Jets-49ers is the least likely Super Bowl LII matchup by a wide margin
That's right, there's a better chance the Browns play in the title game
The Jets and 49ers won't cross paths during the 2017 regular season, which means that the only way they'll meet is in Super Bowl LII. And while the odds of that aren't quite literally astronomical -- NASA figures that "no large object is likely to strike the Earth any time in the next several hundred years," and presumably, one of these two teams will appear in a Super Bowl before then -- it still underscores just how terrible these two franchises have become in recent years.
Don't forget, the Jets went to back-to-back AFC Championship Games in 2009 and 2010, and the 49ers were one fourth-down stop from winning Super Bowl XLVII. But New York is coming off a 5-11 campaign and spent much of the offseason getting worse.

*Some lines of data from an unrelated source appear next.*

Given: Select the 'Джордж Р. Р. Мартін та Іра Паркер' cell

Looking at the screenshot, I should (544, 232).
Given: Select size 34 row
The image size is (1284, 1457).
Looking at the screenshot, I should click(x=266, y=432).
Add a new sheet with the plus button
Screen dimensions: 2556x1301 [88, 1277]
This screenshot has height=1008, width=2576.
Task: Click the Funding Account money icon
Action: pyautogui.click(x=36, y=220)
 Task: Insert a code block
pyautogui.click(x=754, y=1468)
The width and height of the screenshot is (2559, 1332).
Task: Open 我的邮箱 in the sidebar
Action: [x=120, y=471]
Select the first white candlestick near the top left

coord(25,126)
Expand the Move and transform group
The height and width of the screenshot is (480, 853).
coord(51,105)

San Francisco, winners of just two games in 2016, hireed coach Kyle Shanahan in February to change their fortunes.
For now, however, both outfits are among the league's worst, a reality underscored by the chances they'll face off in the Super Bowl seven months from now.
The Golden Nugget issued odds last week on every Super Bowl matchup, and while a Patriots-Cowboys get-together has the shortest odds at 7/1, the Jets and 49ers are at the other end of the spectrum. Specifically, we're talking about 5,000/1 odds. For some perspective, a Browns-49ers matchup is only 3,000/1. The Browns, it's worth mentioning, won just once last season.
If you're looking for a silver lining, there's this: 5,000/1 are long odds indeed, but there is a precedent. Thirteen months ago, Leicester City did the unthinkable and won the English Premier League after beginning the season as -- you guessed it -- 5,000/1 long shots to outlast Chelsea, Manchester City, Tottenham, Manchester United and the like.
In May, South Point Casino in Las Vegas pegged the 49ers' 2017 win total at 4.5. Looking at the schedule, that sounds about right. On the other hand, the Jets' 5.5 win total seems preposterous. Of course, these totals were issued several weeks before New York continued its roster purge, most recently dumping the second-leading tackler in team history, David Harris, and trying to trade its only proven pass catcher, Eric Decker.